Cancer, Angiosarcoma


Article Author:
Alison Spiker


Article Editor:
Michael Ramsey


Editors In Chief:
Amanda Oakley
Jules Lipoff
Shyam Verma


Managing Editors:
Avais Raja
Orawan Chaigasame
Carrie Smith
Abdul Waheed
Khalid Alsayouri
Frank Smeeks
Kristina Soman-Faulkner
Trevor Nezwek
Radia Jamil
Patrick Le
Sobhan Daneshfar
Anoosh Zafar Gondal
Saad Nazir
William Gossman
Pritesh Sheth
Hassam Zulfiqar
Navid Mahabadi
Steve Bhimji
John Shell
Matthew Varacallo
Heba Mahdy
Ahmad Malik
Mark Pellegrini
James Hughes
Beata Beatty
Nazia Sadiq
Hajira Basit
Phillip Hynes
Tehmina Warsi


Updated:
1/24/2019 2:17:31 PM

Introduction

Cutaneous angiosarcoma is an uncommon malignant tumor of vascular endothelial cells that most often affects the elderly and has a very poor prognosis. Although it may affect any area of the body, the most common areas of involvement are the face and scalp. Surgical excision, often followed by high-dose radiotherapy, represents the current standard of care, but recurrence remains frequent, and many patients develop the systemic disease. The cytotoxic chemotherapy effects partial response in metastatic disease, but is far from optimal. Targeted therapy with inhibitors of vascular epithelial growth factor (VEGF) and its receptor (VEGFR), or with tyrosine kinase inhibitors, has shown some efficacy and agents of this type may represent some promise for the future in treating this condition.[1][2][3][4]

Etiology

The etiology of cutaneous angiosarcoma remains unknown, but the vast majority of cases arise in sun-exposed skin, mainly the scalp and face, in elderly patients. Chronic or congenital lymphedema, chronic radiodermatitis, and immunosuppression can predispose patients to the development of angiosarcoma in other locations. Most radiation-induced angiosarcoma occurs in the breast. Angiosarcoma may also arise in areas of chronic lymphedema, and in this setting is called Stewart-Treves syndrome. The association between angiosarcoma and chronic lymphedema is clear, but the mechanism of this association remains uncertain. Radiation therapy is an independent risk factor for the development of angiosarcoma and pathogenesis has been linked to amplification of MYC and FLT4 genes.

Epidemiology

Angiosarcomas account for less than one percent of all sarcomas and have a predilection for the skin and superficial soft tissue, whereas most sarcomas are found in deeper tissues. Adults, especially elderly patients, are most often affected by cutaneous angiosarcoma with a male to female ratio of 3 to 1, and Caucasians are affected more frequently than individuals of African or Asian descent.

Pathophysiology

The pathogenesis of angiosarcomas is largely unknown. Tumor histology varies widely and ranges from well-differentiated variants, appearing very similar to benign vascular neoplasms, to poorly differentiated neoplasms that are difficult to discern from other malignant neoplasms. More banal tumors are comprised of clonal proliferations of endothelial cells that line blood vessels and lymphatics. Angiosarcomas typically do not have a capsule or well-defined histologic margins, in contrast to benign vascular growths. Less-differentiated lesions may require immunohistochemical studies for diagnosis. Most tumors stain with endothelial markers such as CD31, CD34, von Willebrand factor, agglutinin 1 and vascular epithelial growth factor. The best marker with high sensitivity and specificity is CD31.

History and Physical

The typical presentation is an ill-defined, expanding erythematous to a violaceous plaque on the scalp and face of an elderly patient. Lesions can resemble a bruise and are often subtle and asymptomatic, which can lead to a delay in medical treatment. As these lesions progress, they may assume a more thickened, nodular surface and ulceration or bleeding. Left untreated, angiosarcomas may assume significant diameter. Satellite lesions are also common. Less commonly, angiosarcoma can occur in areas of chronic lymphedema or areas treated with radiation therapy.
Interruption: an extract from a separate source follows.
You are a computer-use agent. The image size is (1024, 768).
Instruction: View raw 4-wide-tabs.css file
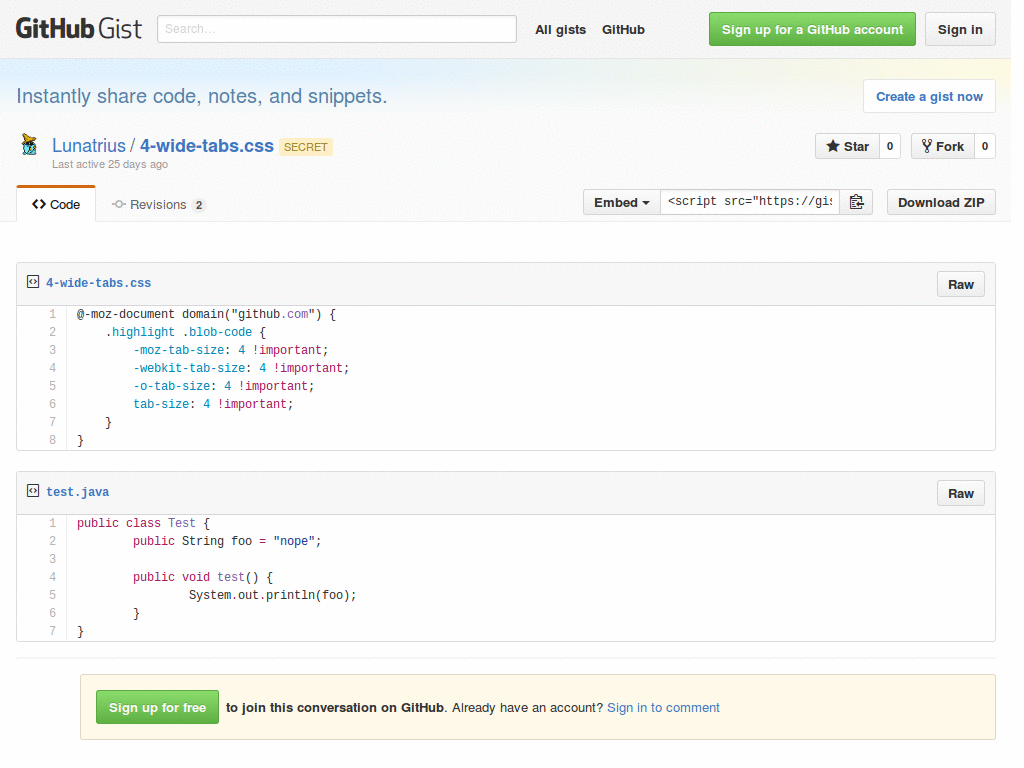(960, 283)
Angiosarcoma has a very aggressive course, with the lymphatic or vascular spread. Metastases most commonly occur in the lungs, followed in incidence by the liver, bone, soft tissue, and lymph nodes. Metastases may occur years after initial treatment, and most patients succumb to the effects of the systemic disease.

Evaluation

Skin biopsy should be performed for diagnosis. Well-differentiated cutaneous angiosarcoma will demonstrate numerous irregular vascular channels lined by endothelial cells. Poorly differentiated cutaneous angiosarcoma will demonstrate sheets of spindle cells or epithelioid shaped cells with increased mitotic activity and poorly formed vascular spaces. Immunohistochemistry is positive for CD31 especially, and CD34 in the majority of cases. MRI can greatly aid particularly in angiosarcoma of the scalp in delineating the extent of the primary neoplasm. Involvement often extends significantly beyond clinical margins. CT with contrast is helpful in identifying nodal involvement and lung metastases.[5][6][7]

Treatment / Management

Patients diagnosed with cutaneous angiosarcoma benefit from a multidisciplinary approach to treatment. These tumors are difficult to treat, and recurrences are common. Historically, wide surgical excision is the treatment of choice, yet local recurrence rates of 72% to 84% have been reported. Wide excision is often difficult due to the size of many of these lesions and their common occurrence in areas where the extensive surgery will result in substantial functional impairment and wounds that are extremely difficult to reconstruct. Mohs micrographic surgery has been considered as the treatment for cutaneous angiosarcoma as it is a tissue-sparing procedure that provides complete margin evaluation; however, its efficacy depends on the contiguous growth of tumors. Unfortunately, angiosarcomas are believed to demonstrate a noncontiguous growth pattern commonly, and for this reason, most dermatologic surgeons do not attempt to treat angiosarcomas with the Mohs technique.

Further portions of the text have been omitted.